NNSA, DoD, DOE recommend moving most plutonium warhead "pit" production to South Carolina by 2030

Los Alamos to remain R&D center; small LANL production role to proceed as previously planned using aging main LANL facility and new analytical lab

DOE, NNSA to terminate Mixed Oxide (MOX) program for surplus plutonium in favor of simpler "dilute and dispose" approach

Contact: Greg Mello, Los Alamos Study Group, 505-265-1200 office, 505-577-8563 cell

Permanent link * Previous press releases

Please see yesterday's press backgrounder for more information on today's decision.

Albuquerque, NM – NNSA Administrator Lisa Gordon Hagerty and Under Secretary of Defense Ellen Lord today issued a joint statement that recommends moving the bulk of future plutonium warhead core ("pit") production to the Department of Energy's (DOE's) Savannah River Site (SRS) near Aiken, SC.

Study Group director Greg Mello: "NNSA's decision appears to be a rational one within the limits of existing law. For fundamental reasons related to geology, topography, LANL's other missions and scientific identity as well as its isolated location, LANL can't handle the industrial pit mission.

"There was always going to be overlap between setting up a small pit production mission at LANL and the establishment of production elsewhere. That is what we see here. If you want pits, this is a prudent approach.

"It will be difficult to achieve even 30 new pits per year at LANL. Pit production will be difficult, expensive, and dangerous wherever it is attempted.

"Pit production isn't needed for decades, even to maintain a huge arsenal. Congress has demanded it, so the industrial pit mission must leave LANL.
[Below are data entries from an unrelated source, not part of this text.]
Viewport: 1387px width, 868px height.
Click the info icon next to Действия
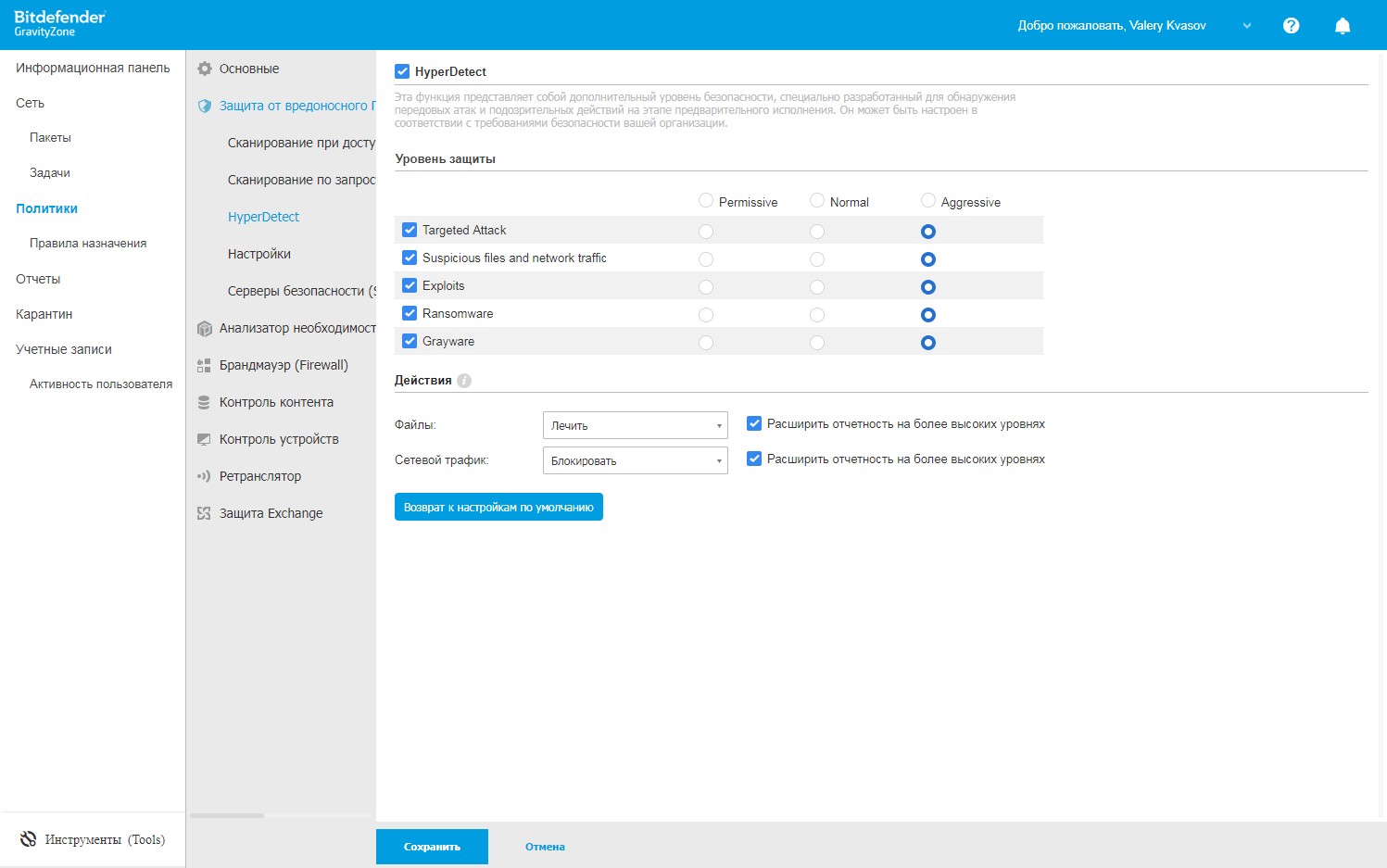click(464, 381)
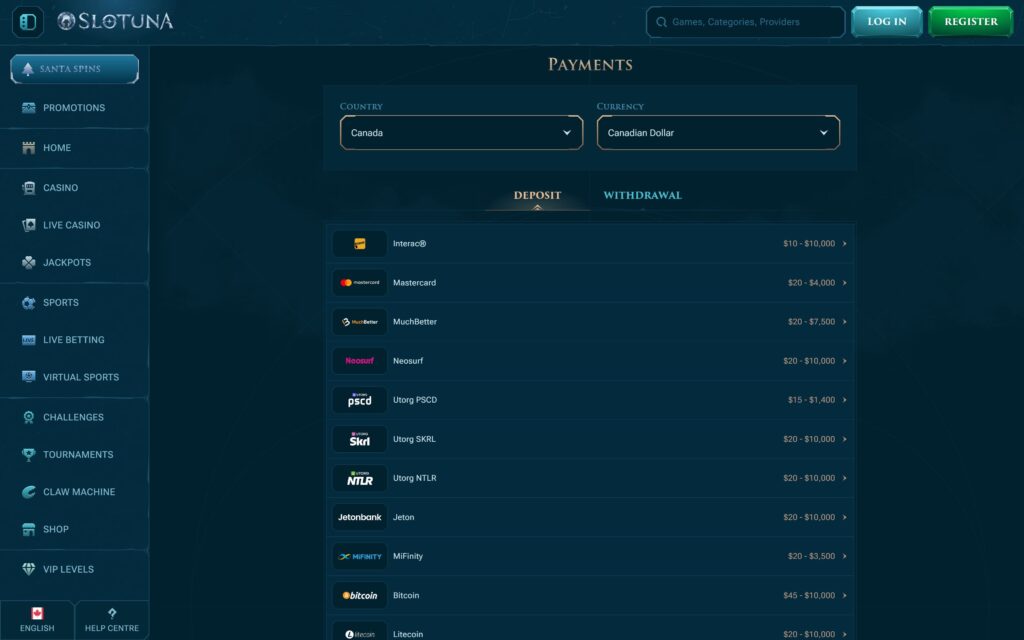Open the Country dropdown showing Canada
This screenshot has height=640, width=1024.
(461, 132)
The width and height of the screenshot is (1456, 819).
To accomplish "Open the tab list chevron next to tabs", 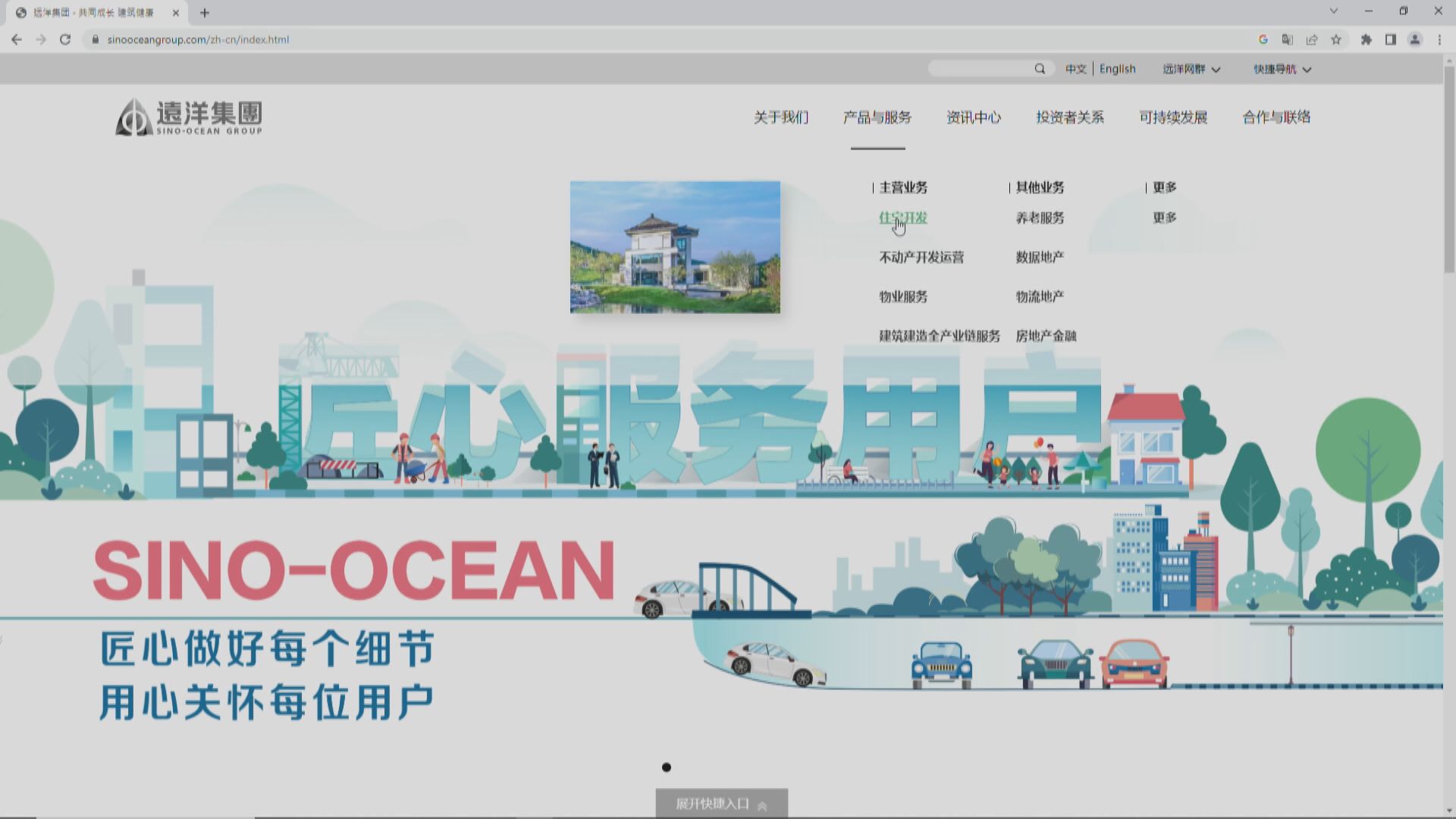I will click(1333, 11).
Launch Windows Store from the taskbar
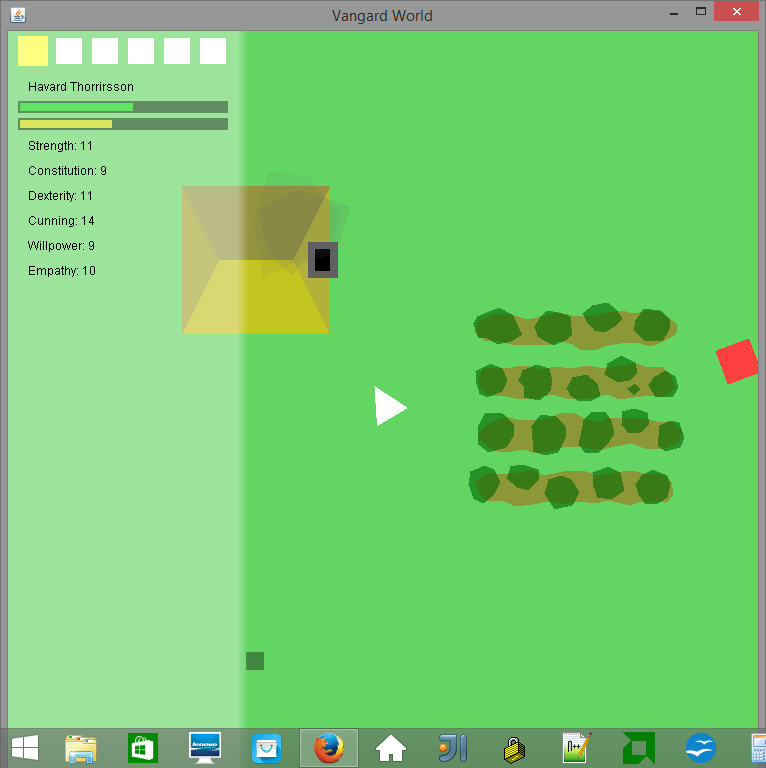The width and height of the screenshot is (766, 768). click(x=142, y=747)
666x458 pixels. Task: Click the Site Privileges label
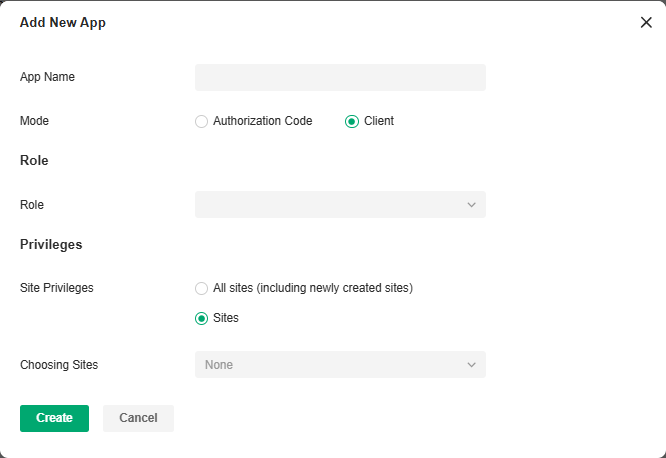tap(57, 288)
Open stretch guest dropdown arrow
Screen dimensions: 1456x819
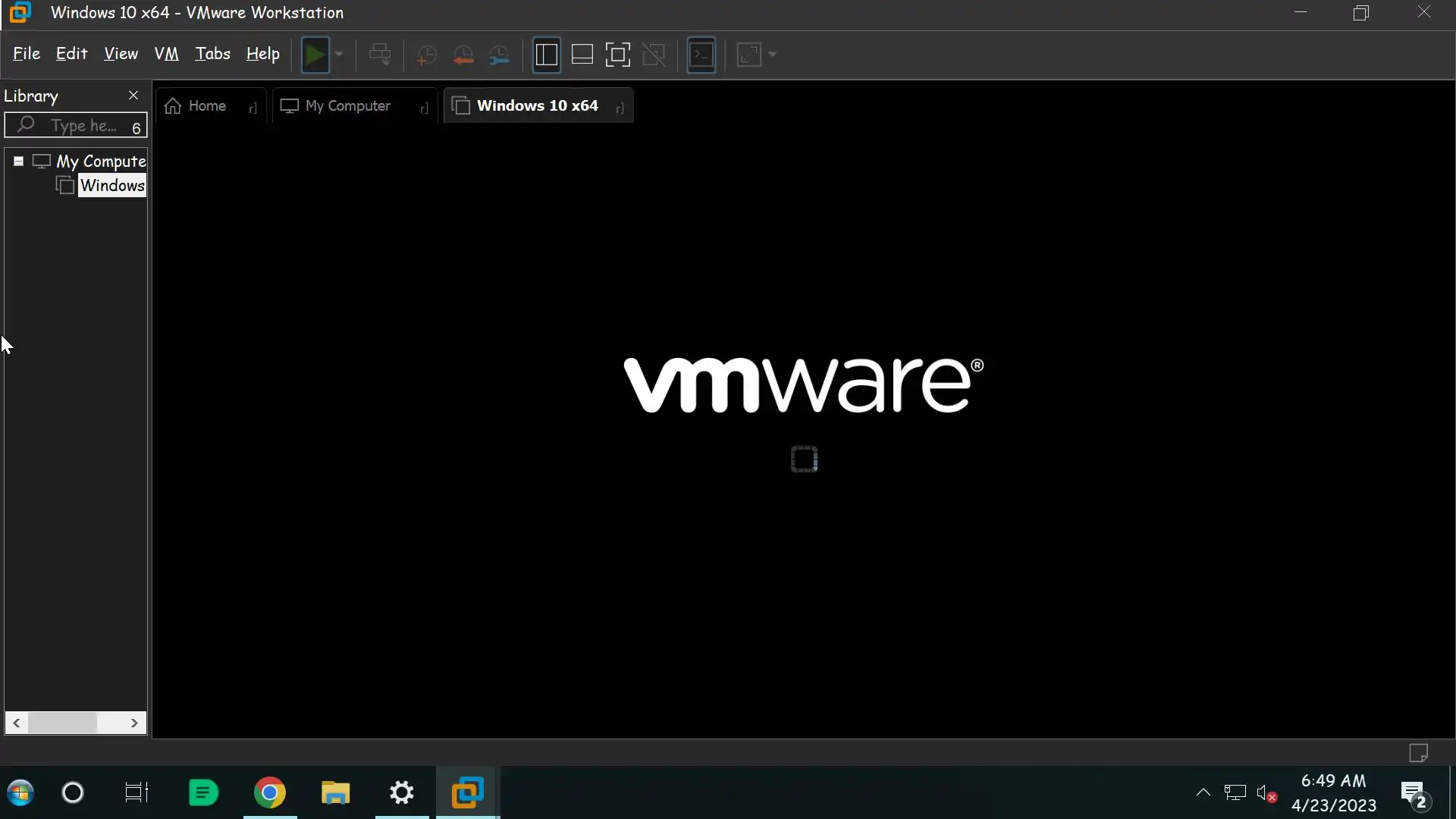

"It is ironic that the efforts of the New Mexico senators to legislate pit production have resulted in a plan to move most production elsewhere. Previous senators -- and Congressman Tom Udall -- recognized that LANL should not become an industrial pit production site.

"No new pits are needed for any warhead. Government would be wise to focus on pit reuse, not production. There are thousands of pits stockpiled for possible reuse. To a great extent pit production is a superpower "vanity project."

"Gradual disarmament would make the world a much better, safer place and save tens of billions of dollars just in pit production over the coming decades. That's not in vogue right at this moment, but don't rule it out."